Девятого августа 1974 года, в пятницу, он произнесет прощальную речь в Восточном зале Белого дома, сядет в вертолет на южной лужайке и улетит в Калифорнию. Я знал дату, я знал текст речи, я знал имена всех, кто сядет в тюрьму: Холдеман, Эрлихман, Митчелл, Дин, Колсон.
Знал, что «Глубокая глотка» это заместитель директора ФБР Марк Фелт, тот самый Фелт, с которым я работал по делу серийного убийцы два месяца назад. Никто из прохожих, купивших газету за пятнадцать центов, этого не знал. Только я.

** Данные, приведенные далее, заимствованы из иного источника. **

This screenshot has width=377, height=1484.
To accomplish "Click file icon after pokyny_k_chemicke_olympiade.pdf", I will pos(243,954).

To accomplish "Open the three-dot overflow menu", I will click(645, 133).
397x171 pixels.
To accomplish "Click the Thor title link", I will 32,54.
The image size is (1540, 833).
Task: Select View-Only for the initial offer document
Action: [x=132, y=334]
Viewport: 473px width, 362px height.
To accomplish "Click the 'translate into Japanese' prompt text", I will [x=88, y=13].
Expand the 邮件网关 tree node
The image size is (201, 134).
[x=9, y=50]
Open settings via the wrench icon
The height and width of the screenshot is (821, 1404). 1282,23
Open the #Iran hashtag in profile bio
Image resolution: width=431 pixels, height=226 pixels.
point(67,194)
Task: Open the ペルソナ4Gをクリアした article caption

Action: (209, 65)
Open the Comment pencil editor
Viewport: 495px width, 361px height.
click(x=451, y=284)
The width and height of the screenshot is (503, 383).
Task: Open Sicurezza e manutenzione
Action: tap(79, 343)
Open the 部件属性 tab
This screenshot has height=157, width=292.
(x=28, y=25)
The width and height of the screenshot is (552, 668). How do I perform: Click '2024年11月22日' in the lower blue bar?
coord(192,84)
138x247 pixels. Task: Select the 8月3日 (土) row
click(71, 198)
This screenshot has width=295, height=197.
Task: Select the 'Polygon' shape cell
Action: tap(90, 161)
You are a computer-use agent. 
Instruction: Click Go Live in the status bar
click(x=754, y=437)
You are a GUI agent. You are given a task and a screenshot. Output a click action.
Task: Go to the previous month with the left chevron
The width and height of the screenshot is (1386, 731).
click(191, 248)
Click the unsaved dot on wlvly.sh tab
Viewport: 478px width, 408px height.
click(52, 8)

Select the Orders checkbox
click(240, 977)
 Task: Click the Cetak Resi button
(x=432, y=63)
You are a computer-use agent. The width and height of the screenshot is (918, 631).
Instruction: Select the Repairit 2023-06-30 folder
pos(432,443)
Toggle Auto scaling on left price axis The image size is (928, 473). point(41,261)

Купил «Пост», сунул под мышку и пошел дальше.
М-стрит в полуденный час оживленная торговая улица, магазинчики, рестораны, бары, антикварные лавки. Витрины ювелирных салонов, вывески адвокатских контор, запах жареного мяса из ресторана «Клайд’с» с распахнутыми дверями.
Автомобили двигались плотным потоком, «Форды», «Шевроле», «Бьюики», все большие, все хромированные, все с открытыми окнами, потому что кондиционер в машине в семьдесят втором году оставался роскошью, а не стандартом. Из открытого окна проезжавшего «Понтиака» доносилась музыка, «Lean on Me» Билла Уизерса, хит этого лета, мягкий голос и фортепиано, который играл из каждого второго радиоприемника и из каждого третьего «Вурлицера» в каждом третьем баре.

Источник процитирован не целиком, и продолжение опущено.